Le travail intense et la compétition sont chez le chien, comme chez l'homme ou le cheval, inducteurs d'une dépense énergétique spécifique ainsi que d'un stress à la fois organique et psychologique. Mais, chez cette espèce, se surajoute, contrairement aux autres, la notion de format, de taille du chien, qui, elle-même, génère des spécificités nutritionnelles que l'aliment final doit prendre en compte.
Il en ressort que l'adaptation nutritionnelle est nécessaire et se doit de prendre en compte le besoin énergétique quantitatif et qualitatif lié au travail musculaire, mais également les modifications du besoin nutritionnel engendrées par le format et l'état de stress de l'animal.
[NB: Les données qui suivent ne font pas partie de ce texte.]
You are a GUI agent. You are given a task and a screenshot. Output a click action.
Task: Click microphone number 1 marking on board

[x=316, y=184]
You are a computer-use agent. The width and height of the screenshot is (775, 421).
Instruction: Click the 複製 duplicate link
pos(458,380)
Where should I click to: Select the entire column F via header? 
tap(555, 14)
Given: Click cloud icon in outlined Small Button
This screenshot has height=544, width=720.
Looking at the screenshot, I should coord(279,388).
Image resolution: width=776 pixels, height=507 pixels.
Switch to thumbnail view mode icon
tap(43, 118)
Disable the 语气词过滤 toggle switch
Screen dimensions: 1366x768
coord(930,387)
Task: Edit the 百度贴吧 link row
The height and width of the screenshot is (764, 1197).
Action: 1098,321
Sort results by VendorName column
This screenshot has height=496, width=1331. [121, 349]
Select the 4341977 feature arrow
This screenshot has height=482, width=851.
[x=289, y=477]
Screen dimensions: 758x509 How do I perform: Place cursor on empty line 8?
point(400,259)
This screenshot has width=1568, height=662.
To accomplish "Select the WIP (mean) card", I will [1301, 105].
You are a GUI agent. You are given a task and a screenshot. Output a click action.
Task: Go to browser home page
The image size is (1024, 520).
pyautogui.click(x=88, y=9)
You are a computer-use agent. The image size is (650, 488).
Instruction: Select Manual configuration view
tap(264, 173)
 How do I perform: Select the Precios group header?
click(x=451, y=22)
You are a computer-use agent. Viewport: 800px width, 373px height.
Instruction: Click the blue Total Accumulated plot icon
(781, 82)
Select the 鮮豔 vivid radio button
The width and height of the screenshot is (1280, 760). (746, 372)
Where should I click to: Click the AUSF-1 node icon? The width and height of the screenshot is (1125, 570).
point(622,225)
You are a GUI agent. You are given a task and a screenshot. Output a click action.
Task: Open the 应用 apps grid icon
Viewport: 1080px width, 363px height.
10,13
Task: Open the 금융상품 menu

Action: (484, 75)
Globalement, un aliment adapté à un chien de sport ou de travail devra :
- fournir une énergie de qualité optimale en quantités adéquates ;- minimiser autant que faire se peut le volume et le poids du bolus intestinal (aliments hyperdigestibles et hyperconcentrés) ;- aider à maintenir un état d'hydratation convenable de l'animal ;- prendre en compte le format corporel du chien ;- avoir un possible effet tampon sur l'acidification métabolique éventuellement induite par le travail ;- contribuer à optimiser le résultat d'autres actions ergogènes (entraînement...) ;- combler les vides physiologiques induits par le stress ;- être un véritable élément préventif des affections gastro-instestinales liées à l'effort.
Il se devra également de respecter les spécificités de format de l'animal selon une approche " mini ", " médium ", " maxi " maintenant bien travaillée scientifiquement.